MOS: It wouldn’t have made sense because I didn’t want to keep publishing issues of the Weekend Warrior Comics magazine after I realized that the comic book magazine format is unsustainable for self-publishing if you want people to actually be compensated for their work. Magazines require a lot of diverse content from a diverse set of creators. Those people all need to get paid. That’s all well and good if you have the financial backing to make that work, but you’ll find an uphill battle awaits you in terms of reaching an audience and actually getting books in the mail to them. Never mind if you want to have more than a quarterly release schedule.

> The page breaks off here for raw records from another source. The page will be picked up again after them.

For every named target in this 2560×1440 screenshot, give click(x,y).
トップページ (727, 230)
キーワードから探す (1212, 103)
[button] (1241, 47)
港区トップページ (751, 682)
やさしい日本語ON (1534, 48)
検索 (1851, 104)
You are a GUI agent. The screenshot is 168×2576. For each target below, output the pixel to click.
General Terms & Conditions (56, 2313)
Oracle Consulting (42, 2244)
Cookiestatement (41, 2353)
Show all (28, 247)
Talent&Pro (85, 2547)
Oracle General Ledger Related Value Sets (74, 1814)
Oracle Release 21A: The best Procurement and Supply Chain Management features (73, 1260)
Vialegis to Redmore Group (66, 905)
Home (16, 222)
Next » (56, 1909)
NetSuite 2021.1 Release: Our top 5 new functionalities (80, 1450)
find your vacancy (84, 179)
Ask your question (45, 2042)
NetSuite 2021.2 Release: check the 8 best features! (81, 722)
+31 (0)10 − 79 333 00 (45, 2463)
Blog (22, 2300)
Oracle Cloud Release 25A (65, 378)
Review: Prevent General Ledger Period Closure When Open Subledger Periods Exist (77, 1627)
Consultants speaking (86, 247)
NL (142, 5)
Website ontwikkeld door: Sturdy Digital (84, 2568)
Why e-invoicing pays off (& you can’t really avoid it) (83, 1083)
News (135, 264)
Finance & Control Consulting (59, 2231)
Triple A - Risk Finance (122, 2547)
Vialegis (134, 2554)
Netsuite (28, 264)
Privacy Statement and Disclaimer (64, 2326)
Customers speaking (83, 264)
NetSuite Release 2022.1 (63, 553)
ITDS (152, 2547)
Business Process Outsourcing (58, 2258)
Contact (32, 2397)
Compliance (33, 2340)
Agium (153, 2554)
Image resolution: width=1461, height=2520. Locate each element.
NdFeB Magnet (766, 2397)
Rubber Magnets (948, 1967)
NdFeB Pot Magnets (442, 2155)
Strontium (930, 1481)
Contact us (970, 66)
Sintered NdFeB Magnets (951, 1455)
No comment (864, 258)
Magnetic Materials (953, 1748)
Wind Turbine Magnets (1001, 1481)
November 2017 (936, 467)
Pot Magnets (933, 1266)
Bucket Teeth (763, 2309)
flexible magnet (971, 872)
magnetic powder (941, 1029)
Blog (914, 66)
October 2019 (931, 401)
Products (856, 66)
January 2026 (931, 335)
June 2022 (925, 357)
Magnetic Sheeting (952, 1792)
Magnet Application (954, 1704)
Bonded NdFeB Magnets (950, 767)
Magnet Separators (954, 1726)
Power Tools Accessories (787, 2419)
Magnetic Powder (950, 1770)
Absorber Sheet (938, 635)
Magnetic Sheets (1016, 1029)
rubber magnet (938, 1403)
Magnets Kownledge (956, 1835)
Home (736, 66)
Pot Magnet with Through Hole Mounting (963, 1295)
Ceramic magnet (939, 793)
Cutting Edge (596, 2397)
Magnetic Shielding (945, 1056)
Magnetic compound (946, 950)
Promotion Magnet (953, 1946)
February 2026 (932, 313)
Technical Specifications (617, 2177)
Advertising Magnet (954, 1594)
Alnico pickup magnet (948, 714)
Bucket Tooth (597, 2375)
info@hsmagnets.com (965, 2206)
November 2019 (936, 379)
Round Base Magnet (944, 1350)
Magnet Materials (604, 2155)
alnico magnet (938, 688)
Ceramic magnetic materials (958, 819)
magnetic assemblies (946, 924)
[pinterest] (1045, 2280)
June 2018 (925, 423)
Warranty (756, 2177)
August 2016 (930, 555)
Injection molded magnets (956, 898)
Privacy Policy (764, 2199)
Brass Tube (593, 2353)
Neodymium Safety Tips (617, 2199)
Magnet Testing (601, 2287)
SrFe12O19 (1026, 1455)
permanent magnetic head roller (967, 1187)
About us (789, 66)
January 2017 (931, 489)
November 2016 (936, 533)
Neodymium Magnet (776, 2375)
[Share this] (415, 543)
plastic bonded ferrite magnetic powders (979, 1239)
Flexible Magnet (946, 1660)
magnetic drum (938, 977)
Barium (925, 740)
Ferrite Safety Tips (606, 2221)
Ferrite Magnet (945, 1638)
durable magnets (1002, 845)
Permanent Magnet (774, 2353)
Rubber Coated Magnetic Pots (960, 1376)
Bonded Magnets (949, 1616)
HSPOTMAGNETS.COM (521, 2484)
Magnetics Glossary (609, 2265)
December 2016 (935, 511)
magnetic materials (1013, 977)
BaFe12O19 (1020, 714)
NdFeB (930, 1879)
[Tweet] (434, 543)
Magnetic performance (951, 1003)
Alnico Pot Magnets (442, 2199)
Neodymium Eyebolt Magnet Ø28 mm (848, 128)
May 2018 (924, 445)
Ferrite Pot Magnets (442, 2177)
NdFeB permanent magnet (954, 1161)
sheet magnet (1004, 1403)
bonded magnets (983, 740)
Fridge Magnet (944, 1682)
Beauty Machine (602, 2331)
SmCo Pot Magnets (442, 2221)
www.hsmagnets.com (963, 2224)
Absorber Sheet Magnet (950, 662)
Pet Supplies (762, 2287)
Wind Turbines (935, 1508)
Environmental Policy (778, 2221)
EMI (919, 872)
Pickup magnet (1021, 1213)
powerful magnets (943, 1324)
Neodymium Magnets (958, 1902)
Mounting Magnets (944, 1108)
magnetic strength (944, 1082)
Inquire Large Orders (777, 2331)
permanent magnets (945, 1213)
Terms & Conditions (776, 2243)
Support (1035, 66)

If you see a comics magazine being self-published, you can almost be guaranteed that the contributors either aren’t making a fair wage or the publisher is pouring a lot of money into it. And self-published and crowd-funded books have high costs to be produced for a relatively small number of consumers. To reach and sell to a wider audience, you need higher production numbers to lower your printing costs per unit. But you can’t afford to raise those production numbers if your reach can’t extend that far. Your crowdfunding campaign with no professional marketing push would be incredibly lucky to reach 500 backers. You would honestly need the support of a sizable following and reputation like Iron Circus has to make this viable past the first two issues, and even then there’s a reason you see this strata of publishers doing one-off anthologies with constantly refreshing audiences due to new themes and contributors with their own built-in audiences rather than a continuing magazine format.


CBY: Thanks for your time. Any parting words for us? Where can we find you? Any other projects you’d like to mention? Would you rather have to say whatever is on your mind or never be able to speak again?


MOS: You can find me tweeting way too much @MarkOStack and you can find a selection of my books at WeekendWarriorComics.com.


I have a few projects coming down the pipeline that I’m very excited about, and absolutely no one will be able to shut me up once the timing is right to announce them.